- _Page_
______________________________

6a. 1985 vs Miami (Sugar Bowl): 7-point underdogs, won 35-7
One of the most famous nights in the history of Tennessee football. I was four years old, so I carry no memories from the game itself, but spent much of the next four years being shown the highlights on that old SugarVols VHS tape, before the ’89 team made its own memories.
6b. 2004 vs Texas A&M (Cotton Bowl): 4-point underdogs, won 38-7
Tennessee was the higher-ranked team, but the Vols were down to third-string quarterback Rick Clausen. No matter: he went 18-of-27 for 222 yards with three touchdowns, and the Vol defense ambushed the Aggies in forcing five turnovers. This capped a 10-3 season, still the last time the Vols lost fewer than four games in a year.
5. 2010 Ole Miss: favored by 2.5, won 52-14
Tyler Bray’s coming out party in Knoxville. When we first looked at this list last summer, we noted this game as the high-water mark against the spread in the post-Fulmer era, and talked about the power of a team finding its quarterback. There are no guarantees, of course: Bray’s revelation at the end of his freshman year led to an injury as a sophomore and a bunch of high-scoring losses as a junior. But that late span created real momentum for the program going forward, something Hendon Hooker knows a thing or two about…
3a. 1985 at Kentucky: favored by 4, won 42-0
As good as the Sugar Bowl romp over #2 Miami was, the ’85 Vols were even better relative to expectations in the Bluegrass that year. When Tony Robinson went down to injury and was replaced at quarterback by Daryl Dickey, the Vols took some time to restart the offense. They tied Georgia Tech 6-6 and only scored 17 points in a win at Memphis State. Kentucky came into this one playing for bowl eligibility, and beat the Vols in Knoxville the year before. Not this time: the 42-0 shutout moved the Vols into the Top 10.
3b. 1990 Florida: favored by 4, won 45-3
Here’s the high-water mark in Neyland Stadium. Up 7-3 at halftime, Dale Carter took the second half kickoff to the house, and engaged the floodgates. The Vols routed Steve Spurrier’s Gators in a Top 10 clash, making this the benchmark for blowouts in both rivalry and elite competition categories. This is the fourth appearance for a Johnny Majors team in this Top 10.

______________________________

- _Data_
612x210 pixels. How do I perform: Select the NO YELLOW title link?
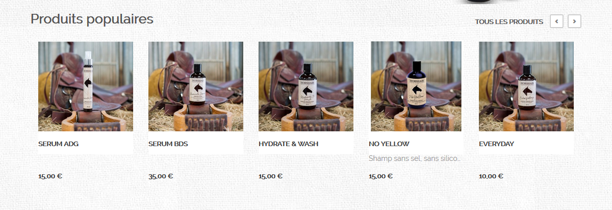[389, 144]
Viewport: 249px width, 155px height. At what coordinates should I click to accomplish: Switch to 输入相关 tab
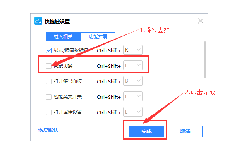[x=63, y=37]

______________________________

- _What to produce_
Retype the passage of the Tennessee football text from "6a. 1985 vs" up to and including "games in a year.".

- _Task response_
6a. 1985 vs Miami (Sugar Bowl): 7-point underdogs, won 35-7
One of the most famous nights in the history of Tennessee football. I was four years old, so I carry no memories from the game itself, but spent much of the next four years being shown the highlights on that old SugarVols VHS tape, before the ’89 team made its own memories.
6b. 2004 vs Texas A&M (Cotton Bowl): 4-point underdogs, won 38-7
Tennessee was the higher-ranked team, but the Vols were down to third-string quarterback Rick Clausen. No matter: he went 18-of-27 for 222 yards with three touchdowns, and the Vol defense ambushed the Aggies in forcing five turnovers. This capped a 10-3 season, still the last time the Vols lost fewer than four games in a year.